A Sermon by The Very Rev’d Dr Trevor James, Dean of St Paul’s Cathedral
14th April 2013
Text: John 21:1-19
Preached at Choral Matins on the occasion of the Festival celebrating the Centenary of Benjamin Britten
One way of describing art and faith is that both reach past our formulations and our thoughts, they reach past even our silence. It happens in the gospels where, as in all art, small details start to assume a moving and deeply touching significance. In the passage this morning for instance, we have a broad theologically shaped narrative of a key resurrection appearance where Jesus, by the beach, cooks breakfast for his friends. Peter, who had denied Jesus three times a few days earlier (when the cock crew and he remembered), has to be reinstated – made whole – and prepared for a new task – and so there will be three more opportunities for him to declare his love of Christ. But that lies ahead.
For the moment, just note how the text speaks of the scene by the beach: there is a charcoal fire over which breakfast is cooking; the detail is a touch of art; it recalls the charcoal fire by which Peter warmed himself in the courtyard of the High Priest and denied his Lord. But this morning, by this charcoal fire where breakfast is prepared and cooking, the way is even now being prepared for Peter’s restoration; a small detail, certainly; but a detail that speaks to the heart and into our silence.
There is a phrase in St Thomas Aquinas (in the prologue to his commentary on the Psalms) where he says ‘where the word stops, there starts the song.’
It is a way of saying that our best endeavours in art reach past the cognitive grasp of speech to a purer more intuitive form which is music. At a service of choral matins, or Morning Prayer, held in part to celebrate the centenary of the birth of Benjamin Britten, one feels bound to at least mention music! We know Britten knew something of Morning Prayer: he wrote 2 Jubilates, 2 Te Deums and a Venite – though I suspect that these are now seldom heard in their true liturgical setting as not all Cathedrals and almost no parish churches now sing the Morning Office.
Putting that consideration to one side, we offer Choral Mattins not simply as a liturgical and musical exhibit but also because Britten as a musician presents questions that are fundamental to all of us who face the daily business of living a life of faith. He presents these questions (which are our questions) in his music and not in a propositional or creedal form because, as is well known, he did not see himself as a ‘believer’: as a friend of the Church, yes; but not as a believer. (One of his biographers records that in a letter to the authorities to claim recognition as a conscientious objector he specified that he did not accept the divinity of Christ.)
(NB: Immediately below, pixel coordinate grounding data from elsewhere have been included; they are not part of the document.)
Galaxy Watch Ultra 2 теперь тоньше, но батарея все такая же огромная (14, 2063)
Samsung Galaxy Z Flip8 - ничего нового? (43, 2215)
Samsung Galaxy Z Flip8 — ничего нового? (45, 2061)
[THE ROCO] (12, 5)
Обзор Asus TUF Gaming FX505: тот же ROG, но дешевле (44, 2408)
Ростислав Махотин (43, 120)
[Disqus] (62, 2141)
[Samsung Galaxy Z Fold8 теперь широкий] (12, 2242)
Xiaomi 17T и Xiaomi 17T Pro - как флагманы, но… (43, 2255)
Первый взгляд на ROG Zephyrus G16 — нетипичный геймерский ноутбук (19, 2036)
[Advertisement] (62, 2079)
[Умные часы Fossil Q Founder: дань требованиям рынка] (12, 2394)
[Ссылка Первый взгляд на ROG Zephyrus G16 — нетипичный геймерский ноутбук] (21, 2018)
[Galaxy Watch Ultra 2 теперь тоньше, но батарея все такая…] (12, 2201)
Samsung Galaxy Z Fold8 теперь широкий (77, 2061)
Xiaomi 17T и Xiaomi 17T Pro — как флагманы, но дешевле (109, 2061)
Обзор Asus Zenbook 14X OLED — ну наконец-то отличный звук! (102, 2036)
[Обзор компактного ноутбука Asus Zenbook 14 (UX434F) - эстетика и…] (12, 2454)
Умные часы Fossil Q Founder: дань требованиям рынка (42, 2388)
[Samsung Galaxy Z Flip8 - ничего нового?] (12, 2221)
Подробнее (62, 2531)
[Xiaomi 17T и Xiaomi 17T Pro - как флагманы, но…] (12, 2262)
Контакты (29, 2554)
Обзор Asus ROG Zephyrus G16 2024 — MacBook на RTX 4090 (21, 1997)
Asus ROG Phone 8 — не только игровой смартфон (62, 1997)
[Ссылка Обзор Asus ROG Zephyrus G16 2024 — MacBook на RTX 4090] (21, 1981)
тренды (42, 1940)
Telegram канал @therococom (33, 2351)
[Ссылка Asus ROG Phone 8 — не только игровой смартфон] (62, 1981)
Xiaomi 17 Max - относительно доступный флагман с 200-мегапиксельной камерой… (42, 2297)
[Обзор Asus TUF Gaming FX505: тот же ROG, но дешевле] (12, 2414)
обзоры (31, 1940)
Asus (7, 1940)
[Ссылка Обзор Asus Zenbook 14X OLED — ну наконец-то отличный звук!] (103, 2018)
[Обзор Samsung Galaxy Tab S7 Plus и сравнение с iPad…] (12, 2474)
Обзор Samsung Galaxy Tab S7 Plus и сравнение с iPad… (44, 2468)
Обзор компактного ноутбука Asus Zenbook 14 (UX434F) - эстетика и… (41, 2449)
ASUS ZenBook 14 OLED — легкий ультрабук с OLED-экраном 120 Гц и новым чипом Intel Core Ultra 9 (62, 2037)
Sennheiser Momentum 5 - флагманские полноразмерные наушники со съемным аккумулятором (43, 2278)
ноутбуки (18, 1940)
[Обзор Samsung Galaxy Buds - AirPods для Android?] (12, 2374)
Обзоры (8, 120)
That said, belief takes many forms and is often characterised more by questions than certainties.
It seems to me very clear that in his music Britten asked questions and explored theological issues and doubted and fretted over the sorts of issues that any believer today can recognise as being also the questions they ask. So, he asks our questions. While one can trace excerpts of these questions through the Britten canon, they are especially clear in his War Requiem where, against the calm assurance of the Latin Requiem Mass, he juxtaposes the probing questions of Wilfred Owen’s war poems and, additionally, his own musical phrasing and devices of mockery, parody, resistance and subversion to interrogate the liturgical assurance of faith. Against the barbarism of war, he questions faith’s assertions; where reason and speech fail, exhausted, his music remains … reaching beyond all speech. ‘Where the word stops, there starts the song.’
Which consideration brings me to our gospel text this morning, in particular one verse particularly intrigues me. It is the twelfth verse and it reads:
“Jesus said to them, “Come and have breakfast.” Now none of the disciples dared to ask him, “Who are you?” because they knew it was the Lord.”
Now in the context of the whole passage this morning this verse seems almost incidental because there is such a lot going on, in the rest of the text. But from where I stand, for me this is the text that speaks by its silence, the unspoken question, ‘Who are you’. One could say this is the question Britten had in mind when he told the Board for Conscientious Objectors that he did not accept the
divinity of Christ; this is the question that seems to underlie all the resurrection texts in the gospels as the various apostles try to make sense of the Risen Christ; this is the question you and I, as followers, continually ask as we try to make sense of our faith and our doubts, or make sense of something that touches our lives. The question remains lodged in our consciousness, resonating in our silence. The apostles’ dilemma is one of doubt and of certainty – and their silence is our silence. What to do? Where our words stop, there starts the song.
On the beach the Risen Christ says ‘come and have breakfast.’ Now, listen to the song.